> _Exercise aim_
Rewrite everything from "Where should I click to: Open" down to "click(x=345, y=104)" in the items below, requests included, with each coordinate in the answers multiplied by 2.05 and rounded to a whole number, halves rounding up. Leave every number in the requests unchanged.

## BEGIN Records for the exercise

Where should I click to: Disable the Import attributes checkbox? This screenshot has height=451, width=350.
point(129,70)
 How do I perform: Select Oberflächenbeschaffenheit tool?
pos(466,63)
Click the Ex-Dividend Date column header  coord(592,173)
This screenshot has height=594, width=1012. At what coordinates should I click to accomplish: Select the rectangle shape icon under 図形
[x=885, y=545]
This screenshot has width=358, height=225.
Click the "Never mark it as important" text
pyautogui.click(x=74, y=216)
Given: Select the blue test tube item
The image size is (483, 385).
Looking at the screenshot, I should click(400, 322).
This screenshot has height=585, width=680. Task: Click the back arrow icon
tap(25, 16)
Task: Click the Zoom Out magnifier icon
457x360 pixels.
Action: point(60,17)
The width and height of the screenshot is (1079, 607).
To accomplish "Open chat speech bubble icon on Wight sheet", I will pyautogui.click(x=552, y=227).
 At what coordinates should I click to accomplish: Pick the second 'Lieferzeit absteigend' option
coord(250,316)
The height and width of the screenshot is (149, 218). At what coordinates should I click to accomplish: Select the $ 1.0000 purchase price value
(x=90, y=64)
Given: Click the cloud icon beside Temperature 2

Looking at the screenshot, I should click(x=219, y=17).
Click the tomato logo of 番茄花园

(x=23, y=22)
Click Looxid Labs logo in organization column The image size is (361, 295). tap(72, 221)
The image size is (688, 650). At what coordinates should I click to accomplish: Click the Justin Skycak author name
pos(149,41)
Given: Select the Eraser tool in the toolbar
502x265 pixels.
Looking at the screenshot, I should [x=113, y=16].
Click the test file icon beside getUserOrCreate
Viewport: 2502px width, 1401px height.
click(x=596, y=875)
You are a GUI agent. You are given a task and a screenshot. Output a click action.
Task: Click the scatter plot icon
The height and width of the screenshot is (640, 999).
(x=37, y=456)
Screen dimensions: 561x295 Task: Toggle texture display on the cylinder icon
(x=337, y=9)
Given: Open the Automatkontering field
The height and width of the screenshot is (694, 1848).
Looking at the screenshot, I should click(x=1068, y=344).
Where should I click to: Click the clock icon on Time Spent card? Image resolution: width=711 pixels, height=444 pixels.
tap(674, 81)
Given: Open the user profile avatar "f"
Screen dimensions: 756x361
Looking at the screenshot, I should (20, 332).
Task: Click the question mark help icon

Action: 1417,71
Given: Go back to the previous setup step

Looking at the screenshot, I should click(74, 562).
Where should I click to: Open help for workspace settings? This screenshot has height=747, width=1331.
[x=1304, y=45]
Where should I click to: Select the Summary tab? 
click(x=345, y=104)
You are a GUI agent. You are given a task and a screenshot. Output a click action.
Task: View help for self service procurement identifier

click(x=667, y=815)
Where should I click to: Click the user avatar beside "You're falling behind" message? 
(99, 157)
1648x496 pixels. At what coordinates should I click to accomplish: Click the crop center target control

## END Records for the exercise

> _Full response_
Where should I click to: Open help for workspace settings? This screenshot has height=747, width=1331.
[x=2673, y=92]
Where should I click to: Select the Summary tab? 
click(x=707, y=213)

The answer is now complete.